Bereits am Donnerstag wissen die Berner, auf welche Teams sie im Champions-League-Herbst treffen. Die Auslosung der acht Gruppen in der Königsklasse findet am Donnerstag um 18 Uhr in Monaco statt.
YB wird bei der Auslosung in Topf drei oder vier sein. Deshalb ist sicher, dass je ein grosses Kaliber aus den Töpfen eins und zwei auf den Schweizermeister wartet. Eines der folgenden Teams wird garantiert ins Wankdorf kommen: Manchester City, Bayern München, Barcelona, PSG, Napoli, Sevilla, Benfica – oder Feyenoord Rotterdam.
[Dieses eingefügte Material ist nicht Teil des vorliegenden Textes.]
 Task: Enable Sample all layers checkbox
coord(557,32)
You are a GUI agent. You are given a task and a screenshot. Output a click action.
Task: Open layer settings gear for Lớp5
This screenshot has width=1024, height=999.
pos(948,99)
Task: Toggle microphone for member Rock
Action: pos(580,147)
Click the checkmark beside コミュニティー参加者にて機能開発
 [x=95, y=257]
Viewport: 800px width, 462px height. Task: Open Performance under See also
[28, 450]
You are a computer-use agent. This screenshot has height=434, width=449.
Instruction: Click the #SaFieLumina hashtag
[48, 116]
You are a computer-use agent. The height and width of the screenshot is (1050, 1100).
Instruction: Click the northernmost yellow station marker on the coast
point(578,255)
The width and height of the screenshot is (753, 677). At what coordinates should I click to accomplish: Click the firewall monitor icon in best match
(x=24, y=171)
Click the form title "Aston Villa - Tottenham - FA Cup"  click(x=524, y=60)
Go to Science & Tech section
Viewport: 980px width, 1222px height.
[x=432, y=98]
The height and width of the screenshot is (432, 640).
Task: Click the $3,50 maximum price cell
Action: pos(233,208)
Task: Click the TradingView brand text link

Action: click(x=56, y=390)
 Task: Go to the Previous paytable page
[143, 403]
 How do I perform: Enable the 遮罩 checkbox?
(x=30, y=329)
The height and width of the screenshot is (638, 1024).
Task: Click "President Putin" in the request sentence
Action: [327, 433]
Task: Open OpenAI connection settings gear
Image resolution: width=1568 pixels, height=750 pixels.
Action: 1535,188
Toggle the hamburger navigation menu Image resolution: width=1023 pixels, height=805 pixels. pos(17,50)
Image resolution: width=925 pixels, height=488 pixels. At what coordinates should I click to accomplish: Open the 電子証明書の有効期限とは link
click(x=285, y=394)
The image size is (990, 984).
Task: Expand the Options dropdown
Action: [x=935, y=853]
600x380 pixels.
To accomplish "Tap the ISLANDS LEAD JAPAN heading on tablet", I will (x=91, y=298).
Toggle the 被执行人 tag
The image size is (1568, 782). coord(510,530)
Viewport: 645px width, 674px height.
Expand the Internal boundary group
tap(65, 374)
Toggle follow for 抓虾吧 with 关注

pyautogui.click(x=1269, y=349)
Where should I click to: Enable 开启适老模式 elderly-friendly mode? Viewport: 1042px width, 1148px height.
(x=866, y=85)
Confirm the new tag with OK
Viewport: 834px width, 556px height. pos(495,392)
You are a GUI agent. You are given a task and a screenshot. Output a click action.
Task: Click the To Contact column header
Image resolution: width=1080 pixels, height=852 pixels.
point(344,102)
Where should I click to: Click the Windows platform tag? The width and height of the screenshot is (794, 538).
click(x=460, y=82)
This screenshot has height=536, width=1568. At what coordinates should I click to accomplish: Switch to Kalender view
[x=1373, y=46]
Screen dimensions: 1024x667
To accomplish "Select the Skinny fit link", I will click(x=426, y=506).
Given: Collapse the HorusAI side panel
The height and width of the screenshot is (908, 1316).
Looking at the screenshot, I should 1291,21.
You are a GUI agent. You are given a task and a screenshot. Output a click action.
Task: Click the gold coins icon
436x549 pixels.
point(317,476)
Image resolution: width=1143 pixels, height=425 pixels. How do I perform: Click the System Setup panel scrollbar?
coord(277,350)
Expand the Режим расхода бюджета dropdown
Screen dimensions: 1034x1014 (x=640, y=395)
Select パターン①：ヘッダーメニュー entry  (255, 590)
Doch die dicken Fische schwimmen nicht nur in Topf eins – sondern genauso in Topf zwei. YB könnte daraus Real Madrid, Manchester United, Arsenal, Borussia Dortmund, Inter Mailand, Atletico Madrid, Porto oder Leipzig als Gegner zugelost erhalten.
Wunschdenken erlaubt: Theoretisch könnte YB in eine Gruppe mit Bayern, Real und Milan rutschen, falls die Berner nicht im Topf drei landen. Denn die grosse AC Milan ist nur in Topf drei ... Und wenn die Berner doch in Topf drei sind, heisst das noch lange nicht, dass man automatisch einen Kleinen in der Gruppe hat. In Topf vier sind Teams wie Newcastle oder Union Berlin.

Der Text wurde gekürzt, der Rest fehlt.